Sa création vient répondre à la remise en question de la sécurité de certaines messageries étrangères pourtant censées être cryptées. L’application Telegram, très utilisée dans la sphère publique pendant de longues années, est par exemple tombée en disgrâce. Notamment depuis 2024 et l’interpellation en France de son fondateur franco-russe Pavel Dourov, accusé de laisser prospérer sur sa plateforme des activités criminelles – trafic de drogues, d’armes, ou encore exploitation sexuelle d’enfants –, et de refuser de coopérer avec les autorités françaises.
Les applications venues des États-Unis comme WhatsApp ou Signal ne font pas non plus l’unanimité, surtout depuis la signature du Cloud Act en 2018, une loi fédérale pouvant forcer les entreprises américaines à livrer toutes leurs données, même celles stockées à l’étranger. Peu rassurant donc lorsque l’on doit communiquer en France à propos de discussions parfois sensibles.
« Un chiffrement des données de bout en bout »
Un risque qui est pris au sérieux au sommet de l’État. « Les agents publics sont exposés à un risque croissant d’interception de leurs communications électroniques, mettant en péril la confidentialité de leurs échanges. En plus de ce risque, ils sont confrontés à un nombre croissant de cyberattaques », écrit François Bayrou dans sa circulaire.
« Certaines messageries commerciales dites sécurisées sont sous l’influence de pays étrangers, qui sont susceptibles de mettre en œuvre des mesures techniques ou juridiques pour accéder aux communications échangées », poursuit le Premier ministre.
D’où la nécessité d’utiliser un réseau de messagerie instantané sécurisé et souverain. Visuellement, Tchap se présente comme une messagerie comme une autre, avec la possibilité de l’utiliser sur son smartphone ou son ordinateur, et avec la création de discussion avec un ou plusieurs interlocuteurs. Elle comprend également un annuaire des agents publics inscrits. « Conçue pour faciliter les échanges au sein de la sphère publique, elle garantit un chiffrement des données de bout en bout », précise encore la circulaire.
Déjà une première application recommandée
Tchap n’est néanmoins pas la première application de ce type. En 2023, l’ancienne Première ministre Élisabeth Borne avait déjà signé une première circulaire réclamant l’utilisation de la messagerie instantanée chiffrée Olvid, développée par une entreprise française, « sur les téléphones et ordinateurs des membres du gouvernement et des cabinets ministériels ». Mais la bascule vers Tchap, une plateforme créée et pilotée directement par les autorités, témoigne d’une volonté encore accrue de se prémunir de cyberattaques ou de fuites de données.

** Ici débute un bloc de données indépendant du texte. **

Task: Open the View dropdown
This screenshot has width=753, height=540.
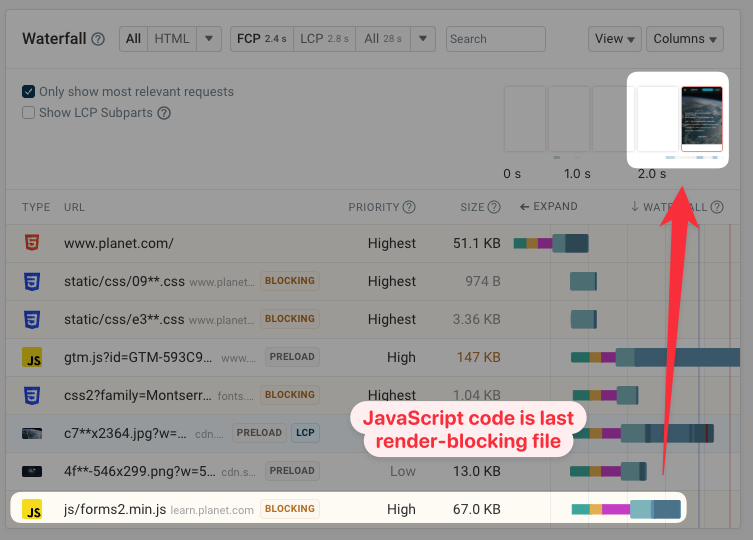Action: click(x=616, y=39)
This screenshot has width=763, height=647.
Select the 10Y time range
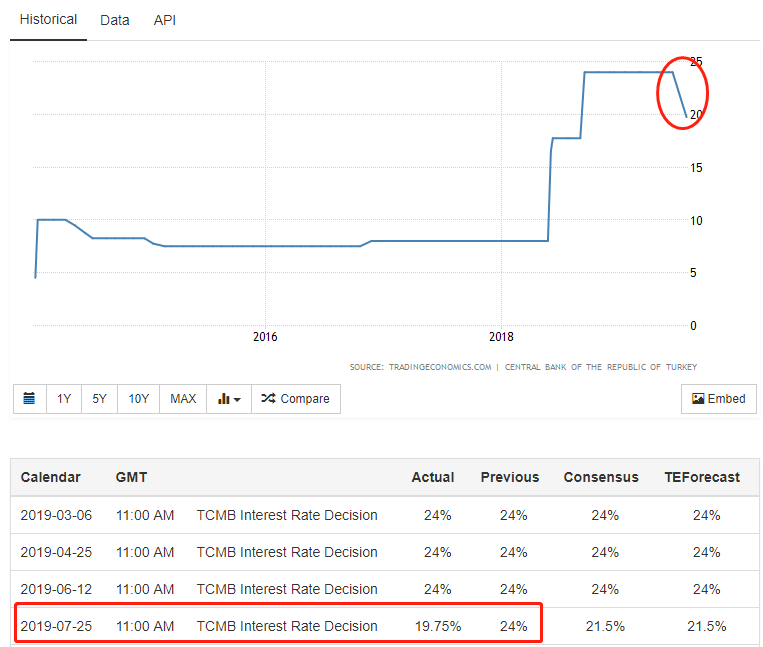[x=138, y=399]
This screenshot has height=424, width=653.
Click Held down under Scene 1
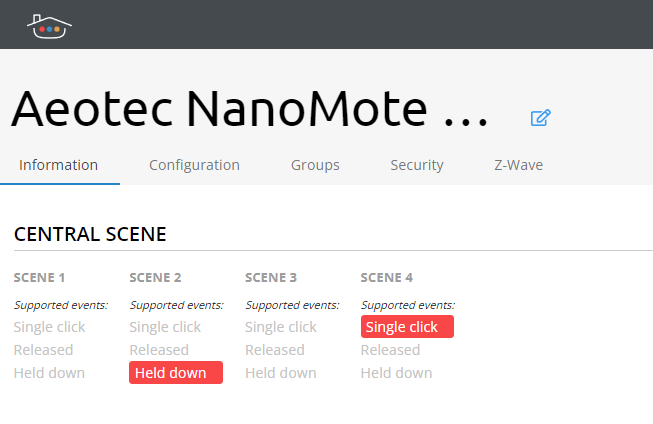[x=49, y=373]
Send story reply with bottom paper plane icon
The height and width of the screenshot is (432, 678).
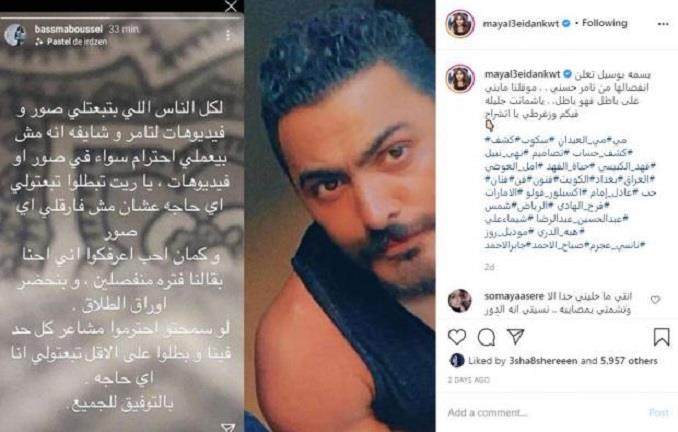click(228, 427)
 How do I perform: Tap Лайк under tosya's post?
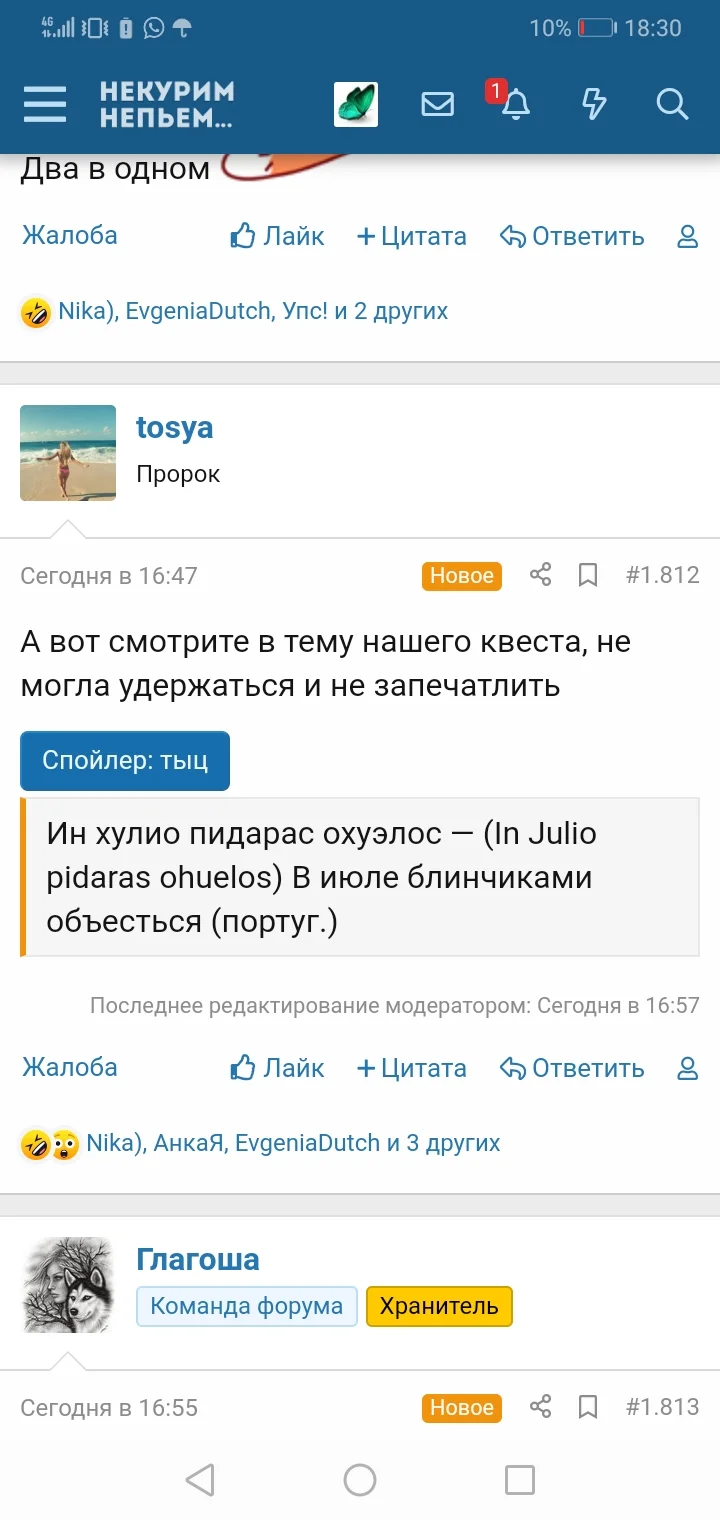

Si la date du 1er septembre a été donnée par le Premier ministre pour commencer ce déploiement massif de Tchap, on en est aujourd’hui encore bien loin. Ainsi, selon la circulaire, « plus de 300 000 agents » utilisent Tchap de « façon récurrente » sur les... plus de 5,7 millions d’agents publics en France. Mais la priorité est avant tout donnée à « renforcer la sécurité des informations échangées dans les ministères et les administrations ».
Conscient de la complexité de radicalement transformer les pratiques et usages, François Bayrou indique par ailleurs dans sa circulaire que « les cabinets ministériels utilisant actuellement la solution Olvid, qui répond également aux objectifs de sécurité susmentionnés, peuvent continuer à utiliser cette solution ». Tout « en privilégiant néanmoins Tchap dès qu’il s’agit d’échanges avec les administrations de l’État ».